Task objective
Your copy should repeat each record below exactly and contain no images.

(Stored data)
::::::::

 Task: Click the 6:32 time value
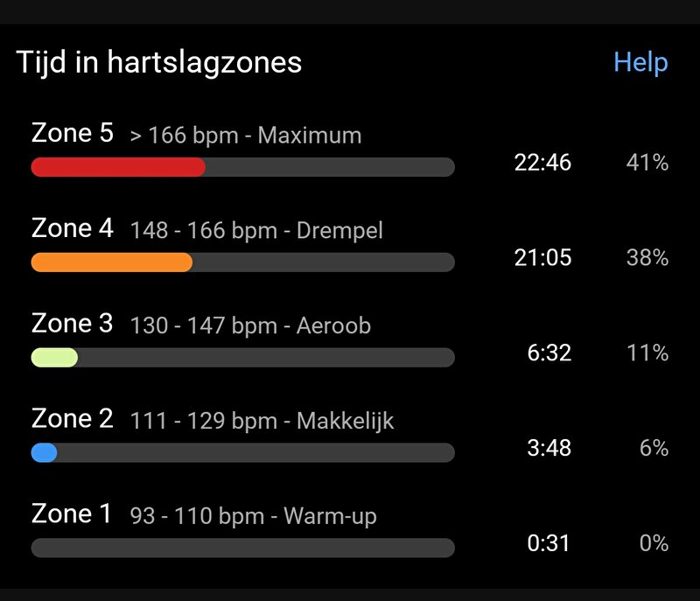pyautogui.click(x=550, y=353)
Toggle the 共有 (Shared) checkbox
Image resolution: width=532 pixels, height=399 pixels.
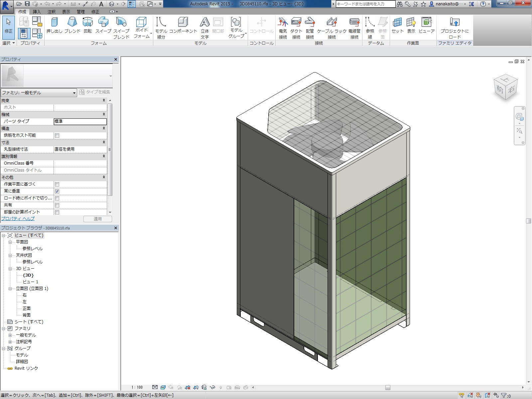coord(57,205)
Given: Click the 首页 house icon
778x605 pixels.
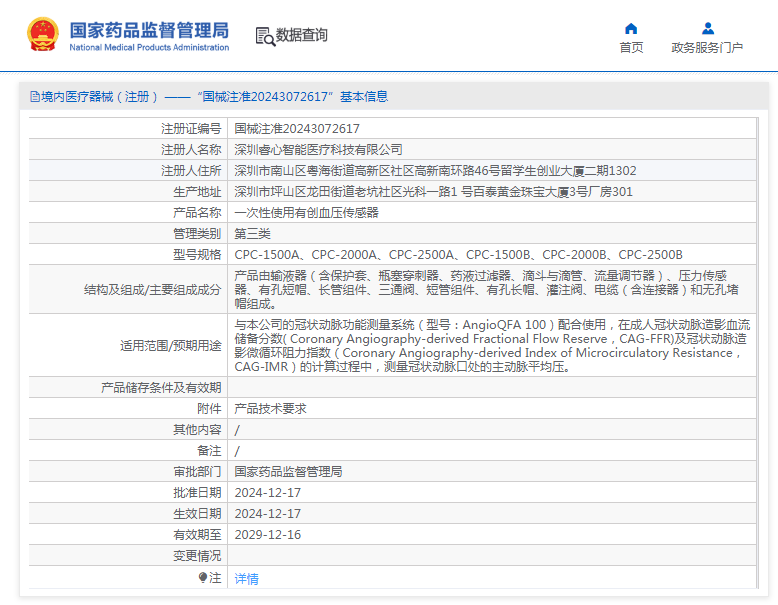Looking at the screenshot, I should 631,28.
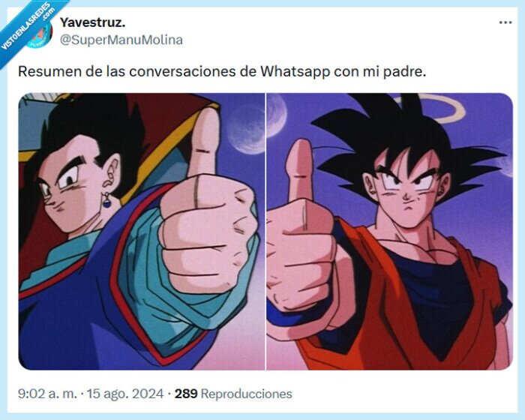Click the blue earring in the left image
Image resolution: width=525 pixels, height=420 pixels.
[107, 200]
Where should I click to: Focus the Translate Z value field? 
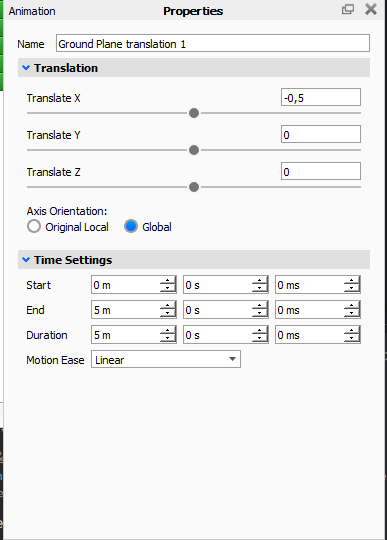[321, 172]
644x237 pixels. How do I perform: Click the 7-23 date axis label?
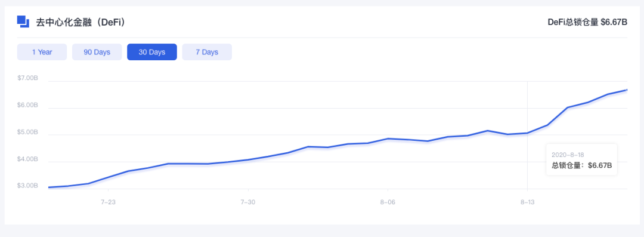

::::::::

Answer space
 Task: Click the 6:32 time value
pyautogui.click(x=550, y=353)
Toggle the 共有 (Shared) checkbox
Image resolution: width=532 pixels, height=399 pixels.
coord(57,205)
Given: Click the 首页 house icon
778x605 pixels.
Looking at the screenshot, I should 631,28.
Click the blue earring in the left image
Image resolution: width=525 pixels, height=420 pixels.
[107, 200]
Where should I click to: Focus the Translate Z value field? 
[321, 172]
644x237 pixels. How do I perform: Click the 7-23 date axis label?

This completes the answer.